Meringkik keras seperti merasakan hawa Syetan yang kental disela -
sela asap kendaraan. Andhong yang melaju dengan senyum turis. Turis –
turis yang suka dibokongi Kuda. Beberapa turis lelaki dan wanita dari
Belanda.”
Ada
permainan kata - kata yang menarik dalam cerpen singkat itu. Cerpen ini
juga mampu menangkap kesan isi hati seorang turis merasakan suasana
berbeda di tempat yang dikunjunginya. Penggambaran suasana dalam
cerpen ini terasa “Jawa” sekali, tanpa banyak menyebut atribut
benda - benda sebagai keterangan yang menerangkan tempat. Dan sang
backpacker berhasil mendapatkannya.
Kesan
“ berwisata ” tampak dalam cerpen ini. Bukan hanya berwisata
sekedar menjadi cerita, namun juga “ berwisata ” sang penulis
mengingat kembali saat - saat membaca karya - karya sastra, dalam hal ini
cerpen, karya - karya penulis Barat yang mempengaruhi sang penulis
dalam menulis cerpen ini. Gaya penceritaan sang raja cerpen dunia,
Anton Chekov amat terasa dalam cerpen ini. Keterpengaruhan itu
mengurangi keberhasilan cerpen ini. Dalam hal apapun, nilai sebuah
karya ditentukan juga oleh faktor - faktor tidak adanya dominasi
pengaruh sehingga sang penulis akan lepas serta bisa menjadi dirinya
sendiri.
Cerpen
Tiga : Doelah Buntut.
Ini
cerpen khas era kejayaan Orde Baru. Realis, kritis, sumir dan getir.
Semangat jaman Orde Baru adalah semangat mimpi. Semangat obral janji
muluk - muluk dan manipulasi sana - sini. Janji - janji kosong yang selalu
disuarakan oleh aparat pemerintahan, berujung pada tumpulnya semangat
di kalangan masyarakat kecil, masyarakat yang hanya bisa menikmati
khayal dan mimpi - mimpi di antara rasa frustasi.
Mimpi
itu perlu. Rezim otoriter membutuhkan itu sebagai sarana penghibur
bagi rakyat banyak. Bila rakyat terhibur, maka akan gampang
dibungkam. Biarpun membungkamnya dengan permainan perjudian. Jaman
itu (era Orde Baru) terciptalah bentuk perjudian lotere nasional yang
amat terkenal: SDSB ( Sumbangan Dana Sosial Berhadiah ). Cukongnya langsung seorang menteri kepercayaan Presiden Soeharto, Sudomo, yang bekerja - sama dengan raja - raja judi
kelas kakap. Ironisnya, rakyat banyak waktu itu menganggap bahwa SDSB
adalah dewa penyelamat. SDSB adalah candu. Judi adalah jalan. Dan
mimpi adalah pelarian rasa frustasi.
Pak
Doelah, seorang kuli bangunan melarat yang punya anak bernama Syarwan
dan Warti. Ia kecanduan SDSB sambil menjadi peramal angka lotere yang
dipercaya teman - temannya. Pak Doelah berusaha mencari wangsit sampai
ke gunung Kemukus, gunung yang dikenal sebagai tempat pertapaan yang
terletak di tepi waduk Kedung Ombo di wilayah Sragen, Jawa Tengah.
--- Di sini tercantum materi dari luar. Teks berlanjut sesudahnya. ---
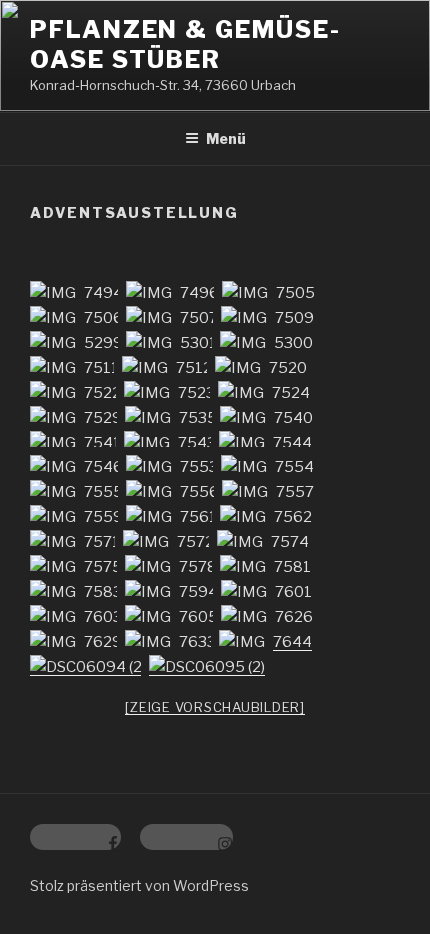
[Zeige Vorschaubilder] (215, 707)
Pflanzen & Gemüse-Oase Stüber (185, 44)
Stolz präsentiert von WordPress (139, 885)
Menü (226, 138)
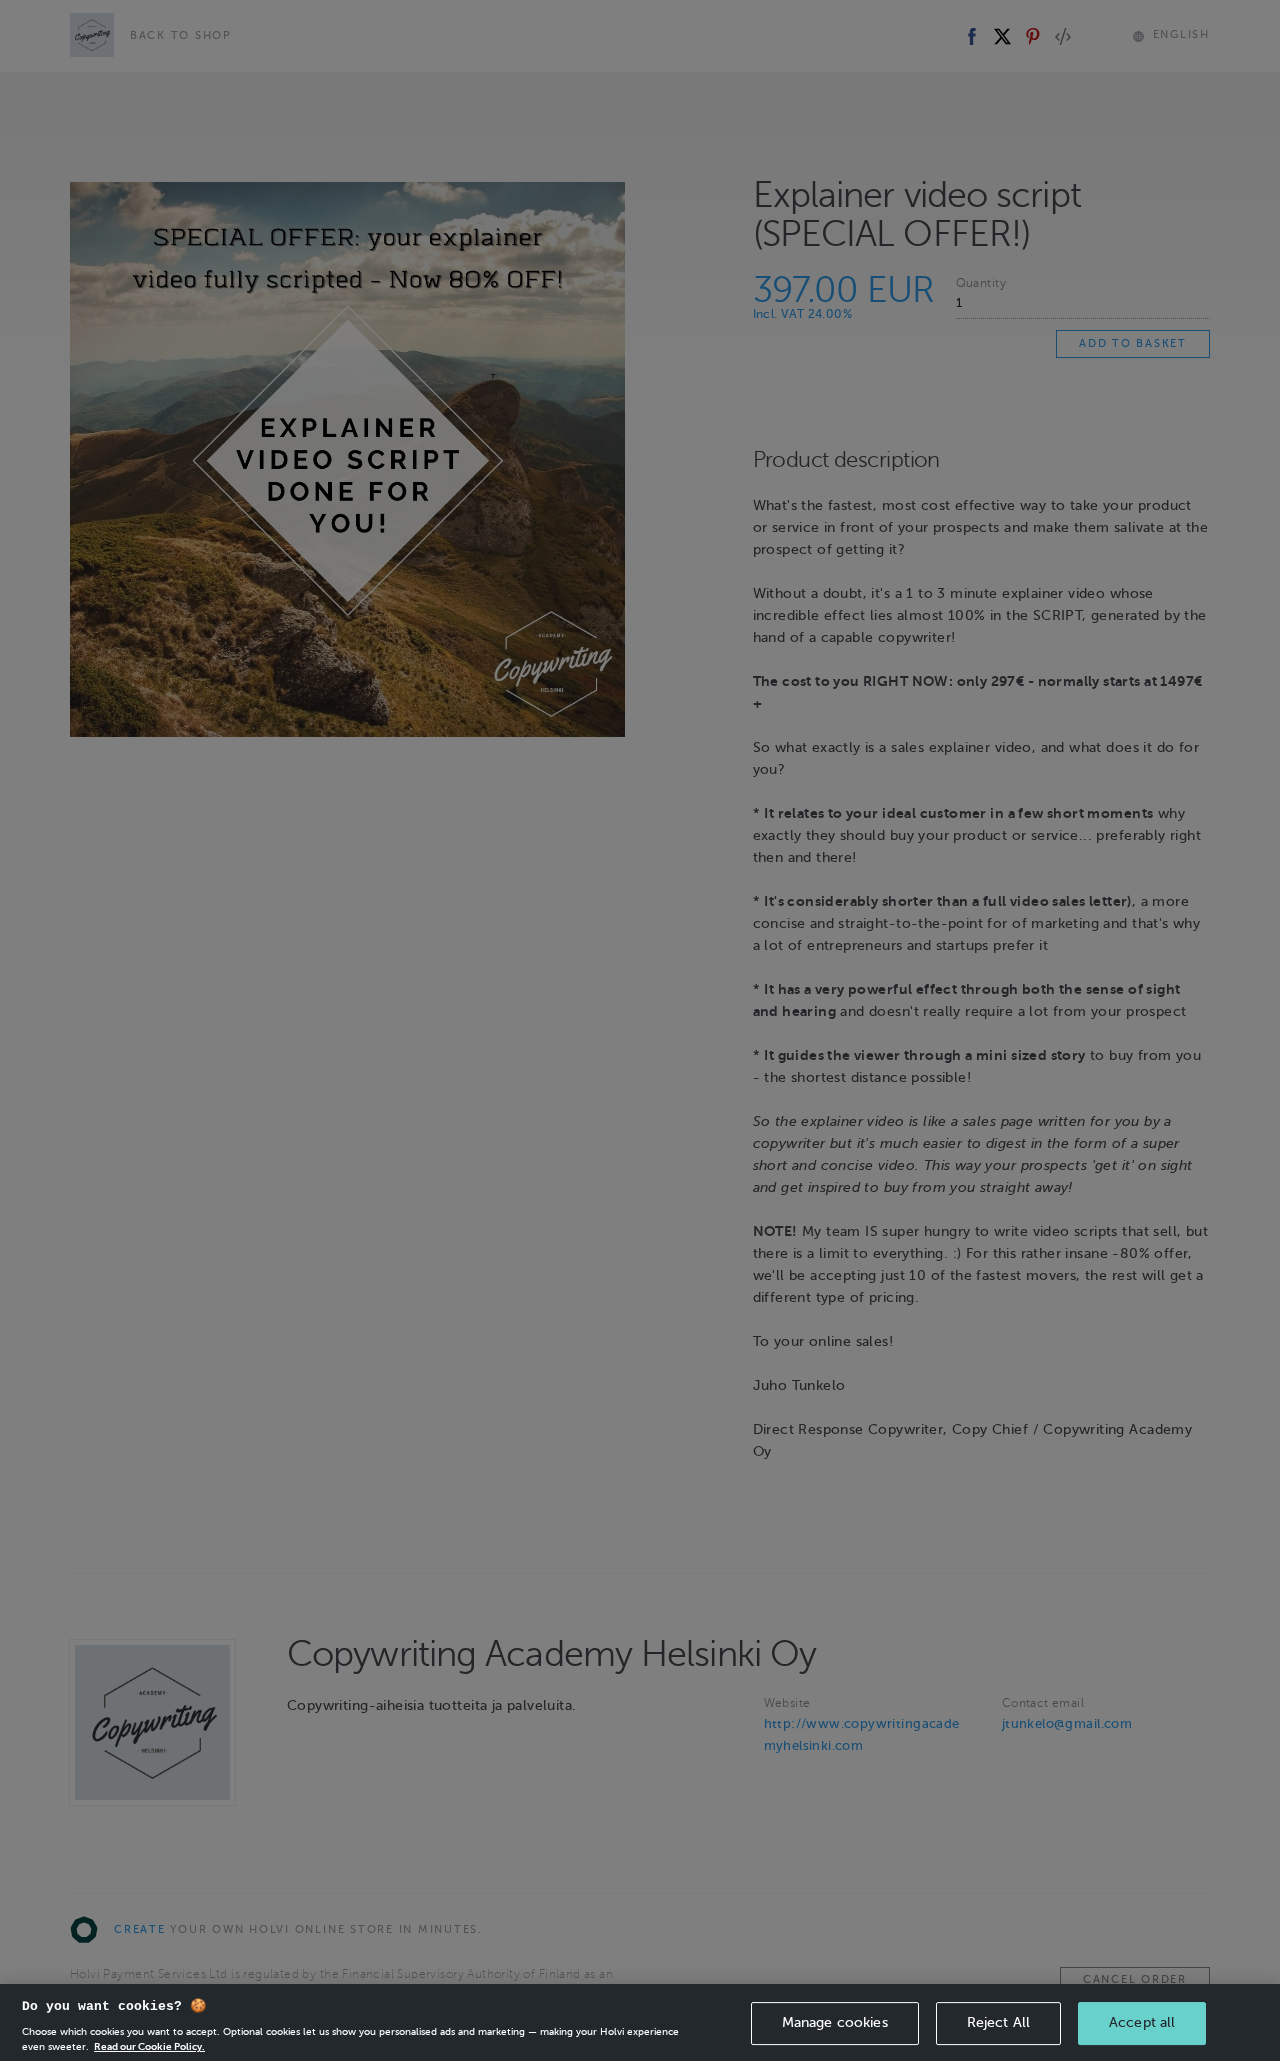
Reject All (998, 2022)
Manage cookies (835, 2022)
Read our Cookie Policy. (149, 2045)
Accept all (1142, 2022)
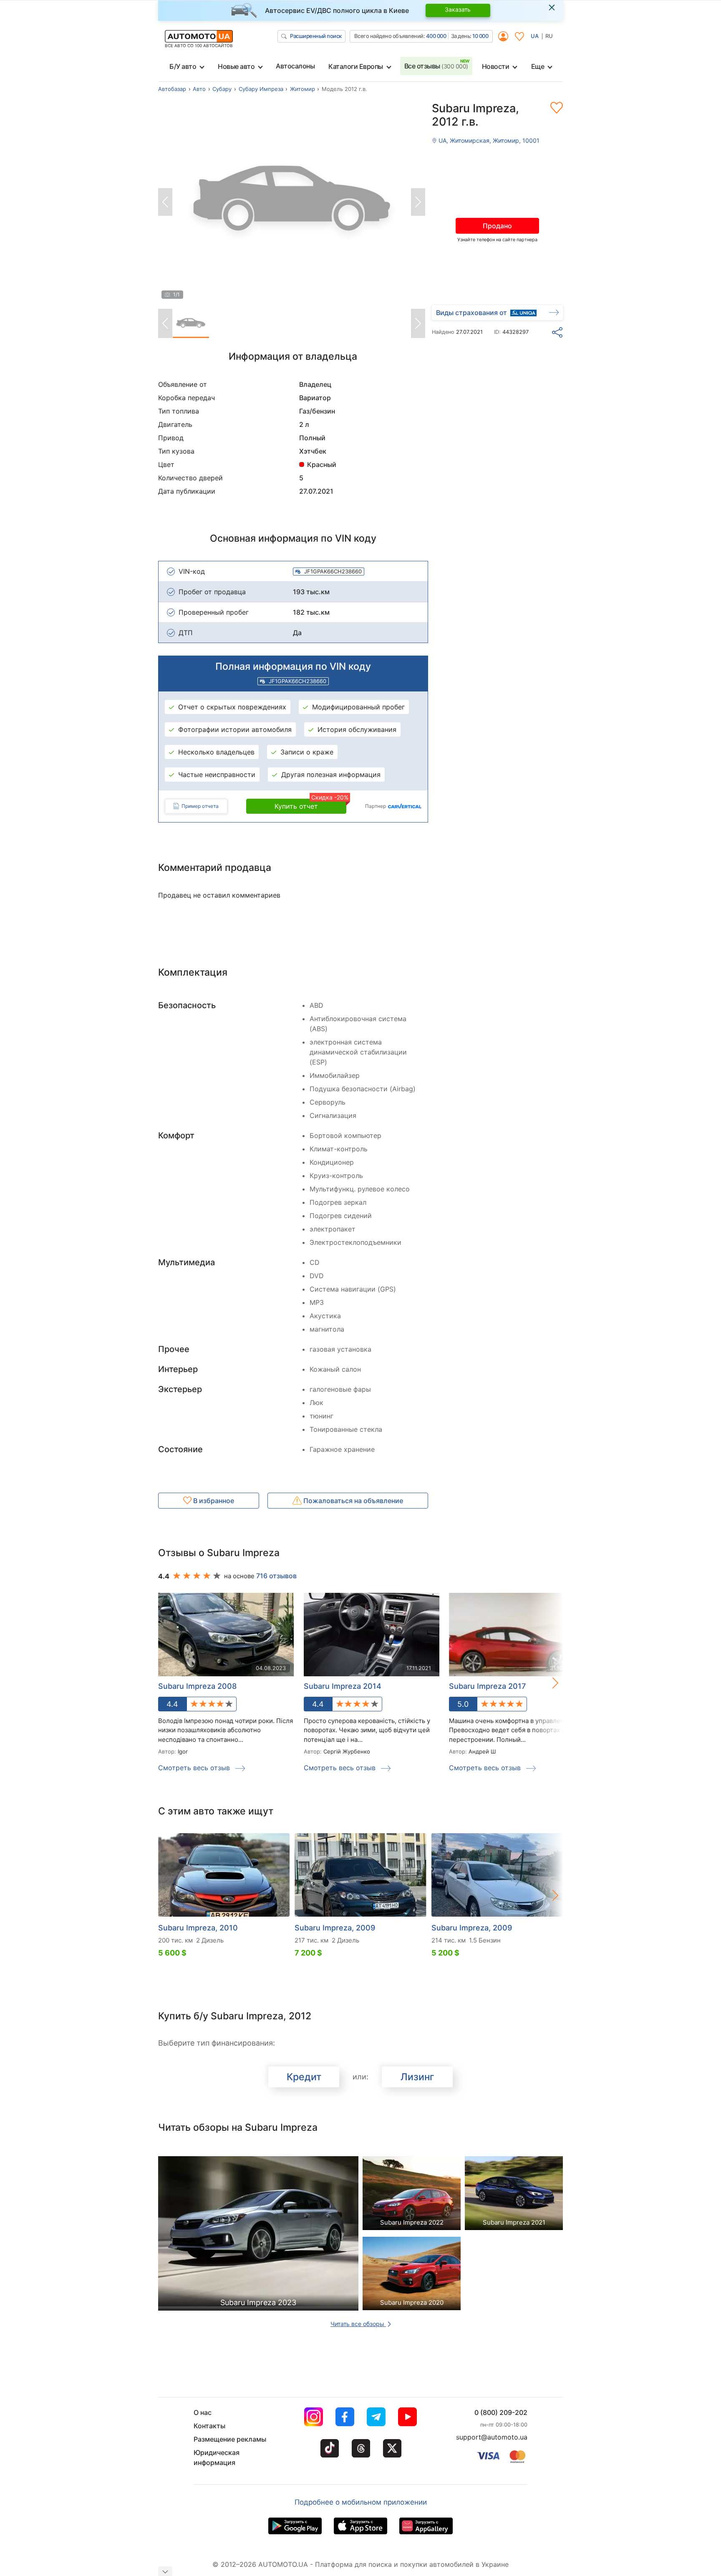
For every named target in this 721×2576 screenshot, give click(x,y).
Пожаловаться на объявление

Pak Doelah juga rajin mencoret - coret angka di buku - buku catatan
pelajaran anak - anaknya, sambil mencari wangsit di kuburan kampung. Ia
punya mantra andalan yang diyakini mujarab untuk memenangkan tebakan
lotere.
Ketika
Pak Doelah suatu ketika berhasil mendapat uang karena tebakannya
keluar, ia kemudian mati menjadi korban tabrak lari, justru ketika ia
sedang menuju tempat Bandar lotere hendak mengambil uang hadiah yang
akan diterimanya. Bagi kedua anaknya, Pak Doelah adalah pahlawan
karena pengorbanan dan usaha kerasnya untuk membelikan sepeda ontel
guna dipakai pulang pergi ke sekolah Syarwan dan Warti. Di depan
pusara bapaknya, Syarwan mengucap kekaguman seraya mengucap janji
kepada almarhum bahwa sepeda ontel yang dipesannya dari uang hasil
lotere almarhum, akan dipakai mengantar sekolah Warti setiap hari
sehingga kelak Warti akan menjadi seorang sarjana pertama yang ada di
kampungnya.
Cerpen
ini manis, dengan penggambaran suasana kampung daerah pinggiran
Jogjakarta di awal - awal cerita, kemudian ditutup dengan kata - kata
magis Syarwan yang menirukan mantera bapaknya di atas pusara
almarhum:
“ Yen,
Yenthe, ngadeheg dhewe Yen, yenthe
Ngadeg
dhewe yen, yenthe ngadeg dewe yen,
Yenthe
ngadheg dhewe yen …”
Sebelumnya,
telah tertulis gambaran anak - anak kecil yang bermain layangan di
tanah lapang. Imajinasi tentang kekosongan langit siang dan layangan
kertas meliuk - liuk di awan, mampu menerbangkan imajinasi terbawa
mantra ke dalam kekosongan yang senyap. Itu kelebihannya. Hanya
sayangnya, jalan menuju ke suasana imajinatif itu terasa amat panjang
untuk ukuran cerpen. Mulai halaman awal sampai beberapa halaman
berikutnya, gaya realis terasa berkepanjangan, sehingga terasa
membuang energi yang cukup melelahkan untuk dibaca.
Cerpen
Empat: Cemani.
Ini
cerpen susah dimengerti. Cemani, ayam cemani, adalah ayam hitam
langka yang oleh sebagian masyarakat Jawa dianggap punya simbol
magis. Lingga, adalah bahasa Sansekerta yang berarti alat kelamin
laki - laki. Yang dapat saya tangkap adalah perkawinan antar unggas dan
ayam cemani yang berisik, dan menimbulkan kematian bagi unggas - unggas
itu seiring selesainya perkawinan dengan masuknya sang “ lingga ”. Darah hitam berceceran, menjadi moment menarik diabadikan dengan
jepretan kamera. Darah hitam berceceran, sesudah itu dikubur. Kubur
diziarahi, lalu muncullah wanita misterius menuju makam dengan
pakaian serba hitam yang dianggap sebagai penjelmaan ayam cemani.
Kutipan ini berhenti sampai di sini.